AC DC
That’s congruent with my understanding of the heavy metal / hard rock distinction. By comparison, AC/DC’s lyrics are more about the classic themes of sex, drugs/alcohol, and rock & roll.
When I think Blues Rock - I think George Thorogood
With all this semantic fun I’ll slot Foghat right in there with Zed Zed Top under “Boogie Rock”.
Yeah I’d consider AC DC and Priest significantly different bands.
OK me the bands that best typifies:
Classic Hard Rock/Heavy Metal(This would be to me any band formed before 1970)—Black Sabbath, Led Zeppelin, Deep Purple, Iron Butterfly
Hard Rock----AC/DC , Aerosmith, KISS
Southern Rock–Lynyrd Skynyrd, ZZ Top, The Black Crowes
British Heavy Metal—Iron Maiden, Judas Priest, Motörhead
American Heavy Metal–Metallica(at least up to The Black Album) and Megadeath, Anthrax,and Slayer,
Hair Metal—Motley Crue, Skid Row, Def Lepard and Warrant
Grunge–Nirvana, Pearl Jam, Soundgarden
Guns N Roses skirts the line between Hard Rock, Hair Metal and Heavy Metal.
Van Halen is hard to classify overall—with David Lee Roth they more of glam/hair metal band and with Sammy Hagar they were more of hard rock/blues band.
I’m surprised so few people have listed Guns n’ Roses. To me, they are the prototypical hard rock band.
What is it about GnR that makes them slide under the radar? They were also one of the biggest bands of their era.
I have to say that IMO you have a pretty solid list there: nary a band out of place.
Part of it might be their relatively short window of “big” (four albums over four years, 1987-91), followed by years of infighting, departures, and long-delayed albums.
What could be be more hard rock than that? (-:
It’s like excluding someone from the hard rock category because they trashed their hotel room and drove a Rolls into a fountain.
Apologies if I wasn’t clear in my hypothesis: they certainly were as “hard rock” offstage as on. You asked why GnR “slides under the radar,” and I hypothesize that a comparatively small body of work, and a relatively short timeframe of popularity/visibility, is why they haven’t been getting mentioned as much in this thread, compared to bands which were around for longer, and recorded more. That’s all.
Also, I think that they were probably the last big hard rock band, before grunge, alt-rock, hip-hop, and a bunch of other genres took over.
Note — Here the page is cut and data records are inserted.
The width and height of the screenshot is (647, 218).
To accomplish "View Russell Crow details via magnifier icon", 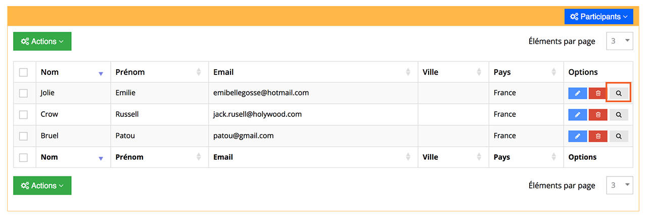I will (619, 115).
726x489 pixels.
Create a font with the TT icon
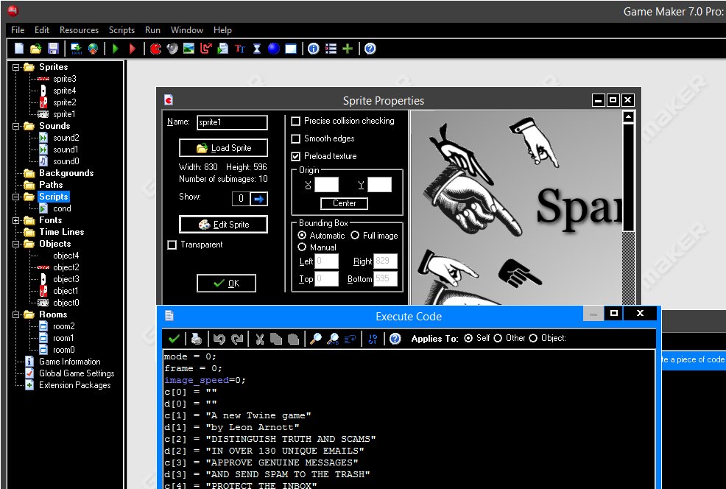pos(240,49)
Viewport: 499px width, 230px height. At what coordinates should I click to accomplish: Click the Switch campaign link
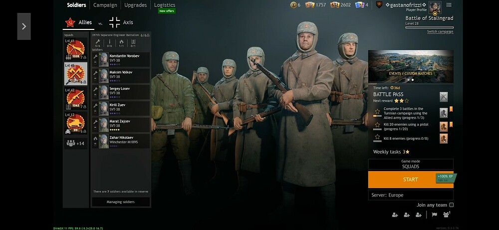pyautogui.click(x=440, y=31)
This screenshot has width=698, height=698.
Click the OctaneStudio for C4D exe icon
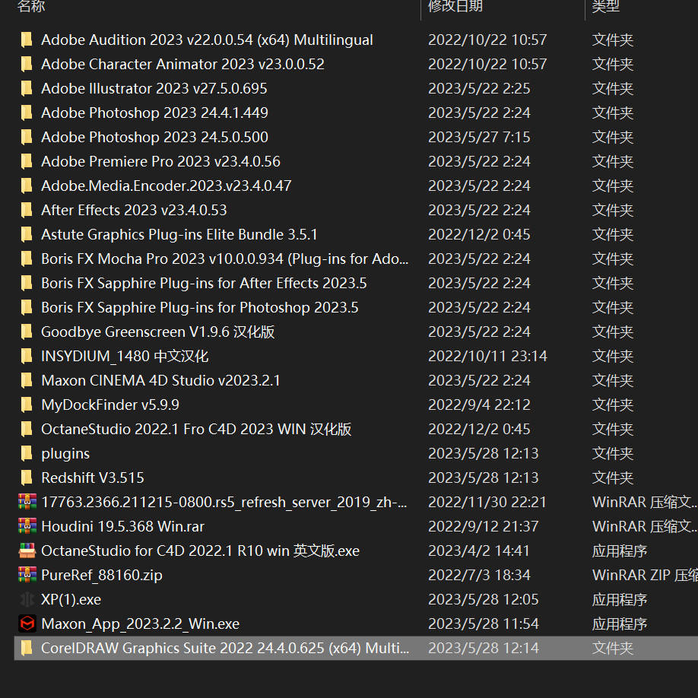(27, 550)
Yes. And there was a distinct punk influence from early on, which makes them less prototypically Hard Rock. Nevertheless I agree, they should be on the list.
I too endorse Dorvann’s typology, and dodge tons of pointless arguing over stuff like ZZ Top being hard rock, jeez.
That works too.
Way too late to be prototypical.
I think also they had a whiff of “hair” that, say, the fan favourite Oz-Scots never had. Axl was just too damn pretty. For all of 15 minutes.
That, plus the ballads, man. The damn ballads.
Hmm. Well I guess I define “hard rock” as rock music that just seems… loud. And one of the early “loud” rock bands was Blue Cheer. So I think Blue Cheer is hard rock.
I cannot argue with that. I would buy your newsletter. Also, points docked from GnR for Axl’s plastic surgery. That is anti-rock. You’re supposed to wind up either dead or dessicated like Keith Richards.
Still… Appetite for Destruction has to be one of the great hard rock albums.
By that standard, My Bloody Valentine would be “hard rock”. Which they are not.
Man, when you go into a concerts and they give you earplugs at the door … I’ve only been to one show, right after the mbv album came out, and it was easily the loudest show I’ve been to. During the Holocaust section of “You Made Me Realize,” I think I even had to cup my ears even though I was wearing plugs. How the idiots in front of me managed to listen to it without earplugs, I don’t know. The ignorance of youth, I guess.
What we really need is to adapt the Mohs hard rock scale to rock music. We need an examplar song for each level of hardness, from 1 to 10. Then we can rate any song, and by looking at a band’s entire body of work, their hardness.
Guns N Roses is definitely hard rock more than they’re hair metal. They were definitely a transition stage , and are not easily categorized.
To my mind it’s AC/DC. There was hard rock before them, and hard rock after them, and BETTER hard rock, but no one is more purely hard rock. They didn’t do other stuff the way Zep did. They did hard rock. That’s it.
Ok, then the thread is over, cause Spinal Tap are settled at 11.